The working world can be a harrowing place. The work-home life balance
is exceedingly complex and difficult to navigate, with many workers often requiring a daily dose of coffee to help them overcome morning and mid-day lulls.
For a majority of Americans - and their counterparts across the globe - the morning cup of coffee is as important as, well, the second cup of coffee that follows it. In its 2010 National Coffee Drinking Trends Study, the National Coffee Association concluded a whopping 56 percent of Americans drink coffee on a daily basis, with consumption rates rising concurrently with age.
Moreover, a study released this week by national coffee chain Dunkin' Donuts concluded the morning cup of Joe is an essential part of many workers' lives. The Massachusetts-based company endeavored to ascertain whether workers in certain fields drank more coffee than others.
Researchers surveyed more than 4,700 workers
across the U.S., asking them about their daily coffee drinking habits. The findings indicate workers in certain professions were far more likely to state they needed coffee each day to perform optimally at their job.

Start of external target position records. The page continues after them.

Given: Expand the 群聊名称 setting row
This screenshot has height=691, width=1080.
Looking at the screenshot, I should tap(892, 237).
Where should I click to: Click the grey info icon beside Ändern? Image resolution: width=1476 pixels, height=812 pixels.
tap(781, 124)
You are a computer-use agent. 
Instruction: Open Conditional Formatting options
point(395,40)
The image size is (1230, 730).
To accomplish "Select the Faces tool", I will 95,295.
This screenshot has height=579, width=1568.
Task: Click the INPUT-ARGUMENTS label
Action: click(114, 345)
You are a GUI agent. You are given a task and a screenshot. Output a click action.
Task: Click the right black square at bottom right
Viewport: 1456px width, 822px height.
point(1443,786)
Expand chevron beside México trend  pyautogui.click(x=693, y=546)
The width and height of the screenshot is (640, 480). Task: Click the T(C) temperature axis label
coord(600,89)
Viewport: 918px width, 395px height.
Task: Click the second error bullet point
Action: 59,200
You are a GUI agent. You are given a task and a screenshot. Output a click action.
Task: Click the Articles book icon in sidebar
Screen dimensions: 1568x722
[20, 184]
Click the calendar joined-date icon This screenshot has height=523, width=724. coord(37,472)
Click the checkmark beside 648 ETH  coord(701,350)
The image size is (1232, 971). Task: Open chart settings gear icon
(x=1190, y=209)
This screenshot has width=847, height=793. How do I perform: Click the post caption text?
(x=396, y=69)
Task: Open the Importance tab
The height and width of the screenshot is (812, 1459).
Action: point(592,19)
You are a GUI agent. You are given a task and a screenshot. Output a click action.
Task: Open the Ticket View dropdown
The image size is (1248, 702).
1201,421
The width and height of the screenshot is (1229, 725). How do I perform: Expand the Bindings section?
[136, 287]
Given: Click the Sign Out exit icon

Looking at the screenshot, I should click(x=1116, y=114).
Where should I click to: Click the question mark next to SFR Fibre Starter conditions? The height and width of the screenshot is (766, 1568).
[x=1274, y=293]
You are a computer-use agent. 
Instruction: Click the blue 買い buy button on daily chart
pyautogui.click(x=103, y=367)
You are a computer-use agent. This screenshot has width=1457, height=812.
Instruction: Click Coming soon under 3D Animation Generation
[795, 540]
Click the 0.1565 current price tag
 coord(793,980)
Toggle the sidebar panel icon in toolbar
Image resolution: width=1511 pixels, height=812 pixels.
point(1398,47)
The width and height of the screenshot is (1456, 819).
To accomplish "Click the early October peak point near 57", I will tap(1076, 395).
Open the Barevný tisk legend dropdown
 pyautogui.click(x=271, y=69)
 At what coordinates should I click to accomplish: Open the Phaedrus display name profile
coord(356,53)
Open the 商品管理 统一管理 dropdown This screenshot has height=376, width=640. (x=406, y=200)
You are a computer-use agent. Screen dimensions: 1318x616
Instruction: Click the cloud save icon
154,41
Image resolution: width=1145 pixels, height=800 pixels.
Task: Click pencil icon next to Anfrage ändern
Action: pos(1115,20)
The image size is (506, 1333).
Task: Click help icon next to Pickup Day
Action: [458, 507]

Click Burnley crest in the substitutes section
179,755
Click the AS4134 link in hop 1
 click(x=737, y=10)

Scientists and laboratory technicians, the study concluded, were most likely to assert they needed coffee to get through the workday. Marketing and public relations professionals, education administrators, editors and writers, healthcare administrators, physicians, food preparers, professors, social workers and financial professionals rounded out the top 10, according to the study.
Poll respondents were also asked how they take their coffee, how it fits into their daily routine and whether they believed coffee had helped them advance in their careers.
The study found attorneys, judges and hotel workers were most likely to take their coffee black, while human resource workers and personal caretakers were conversely more apt to add cream and sugar to their cups of Joe. Thirty-six percent of coffee drinkers between the ages of 18 and 24 said it had aided their careers, providing them an opportunity to network with coworkers.
What's more, 61 percent of those surveyed who said they drink coffee affirmed they drink two cups or more each day. Twenty-eight percent of poll respondents asserted they drink three cups or more per day.
Coffee also seems to be widely consumed in the Northeast, according to the study's findings. Forty-nine percent of workers in the region claimed they were less efficient when they did not drink coffee, compared to 47 percent of those living in the West, and 45 percent of people in the Midwest and South.
A study conducted by the Harvard School of Public Health and published in the Archives of Internal Medicine this week corroborates the prior study's findings regarding coffee's holistic benefits.
In their report, Harvard researchers asserted they followed more than 50,000 women in the U.S. "free of depressive symptoms" between 1996 and 2006. They measured participants' coffee consumption levels through validated questionnaires, noting "clinical depression was defined as self-reported physician-diagnosed depression and antidepressant use."
The study, "Coffee, Caffeine, and Risk of Depression Among Women," ultimately concluded the risk of depression falls with increasing caffeinated coffee consumption. The researchers acknowledged further studies must be conducted to prove the findings, but many coffee drinkers can attest to its mystical power.
Dunkin' Donuts commissioned its own study as National Coffee Day is celebrated this week, according to the company's chief global customer and innovation officer, John Costello.
"National Coffee Day is the perfect time to celebrate coffee’s unique place as a staple in our daily lives," he said. "As these survey results show, coffee continues to play an increasingly important role in the workplace, helping to jumpstart people across all professions in the morning and keep them going throughout their busy workday."